Ambassador Delawie’s Remarks about the Special Court, January 17, 2018
First, on behalf of the U.S. Embassy, I want to express my deepest condolences to the family of Mr. Ivanovic, whose murder yesterday is a tragedy for Kosovo. I condemn this act in the strongest possible terms. No one should take advantage of this crime for political ends.
I am here today to talk about justice. I am here to talk about victims. I am here to talk about Kosovo’s commitment to justice and its future as a democratic and European country. That commitment is under grave threat from an initiative to undo or change the law authorizing the Special Court. This effort is a terrible example of self-interest prevailing over the common good and over Kosovo’s interests as a state. And let me be clear: MPs who support this initiative – and the politicians who lead it, despite their denials – will be subject to specific and harsh consequences should the initiative succeed. They know this; we’ve told them.
But I want to talk to you, Kosovo citizens, about why the Special Court is important to Kosovo, and why the United States will do everything in its power to ensure the court is able to complete its mandate.
So why did Kosovo create the Special Court? Kosovo did this to serve justice on individuals who are accused of committing crimes against others in the time of Kosovo’s war for freedom. The Special Court is not about justice for countries or armies or ethnic groups; it is about justice for individual victims.

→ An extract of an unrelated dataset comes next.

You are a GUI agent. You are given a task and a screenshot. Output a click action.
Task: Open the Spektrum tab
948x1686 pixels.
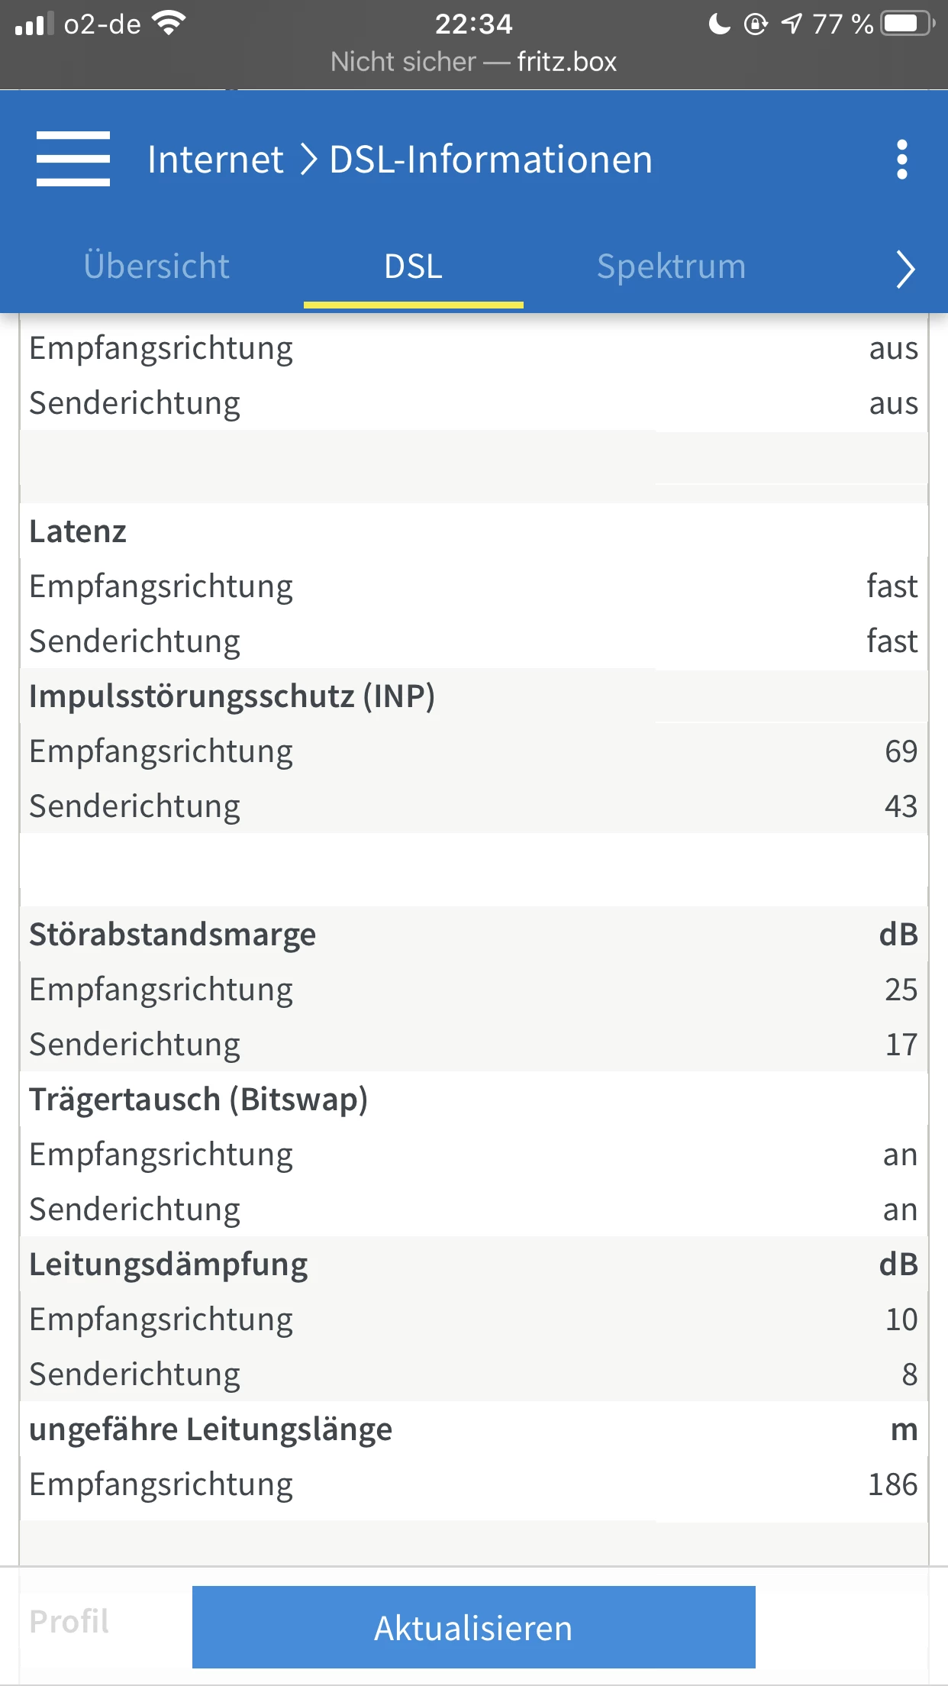[671, 266]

Kosovo fought a war in 1999, and we stood with you. We stood with victims; we stood with justice. No one will ever re-write the history books on the Federal Republic of Yugoslavia’s campaign of atrocities. But the reality is that certain individuals who fought for the just cause of Kosovo’s freedom committed egregious crimes against others for which they must be held accountable. And that’s what the Special Court is all about.
Victims whose cases may be prosecutable by the Special Court represent many ethnicities: Albanians, Serbs, Roma, and others. All were Kosovo’s people. All deserve equal treatment under law. All have the same right to justice. That’s why Kosovo set up this court.

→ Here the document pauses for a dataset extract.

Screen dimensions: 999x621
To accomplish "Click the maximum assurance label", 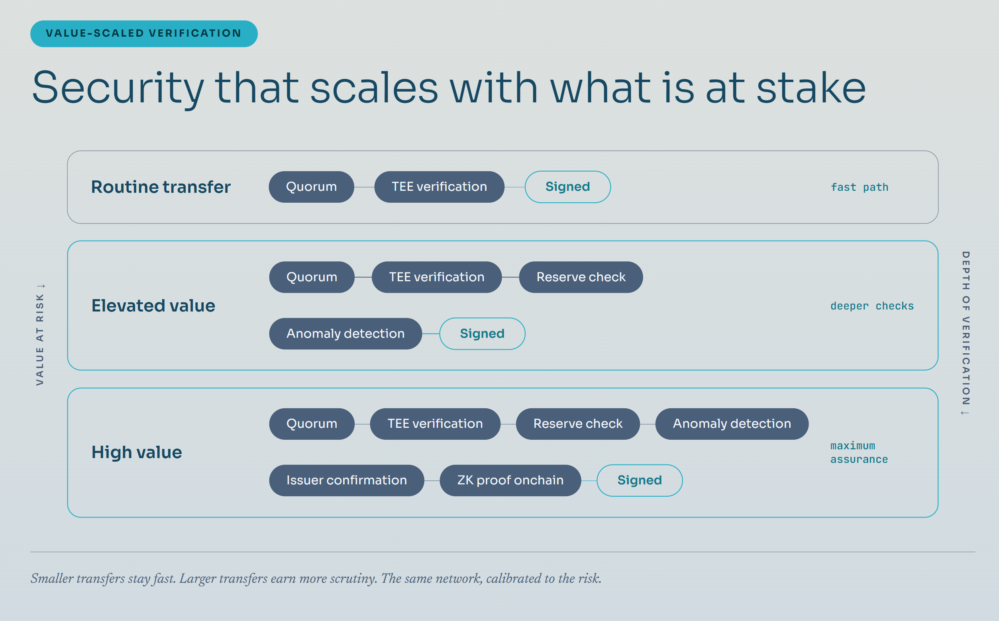I will click(859, 453).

The Special Court is deeply important to the United States. We care about the Court because our intervention in 1999 was based on the idea that war crimes against anyone, anywhere, were an assault on international justice; we remember the suffering of a million Kosovars driven from their homes, camped out in the mountains or across the Macedonian border; we wanted to bring them justice. American soldiers put their lives on the line to defend that principle, and we owe it to them to continue to defend it today.
We care because Kosovo cannot be a country in which impunity is the norm. Accepting that reality would mean a return to Milosevic-era-style leadership, which a generation of Kosovo’s citizens fought to throw off.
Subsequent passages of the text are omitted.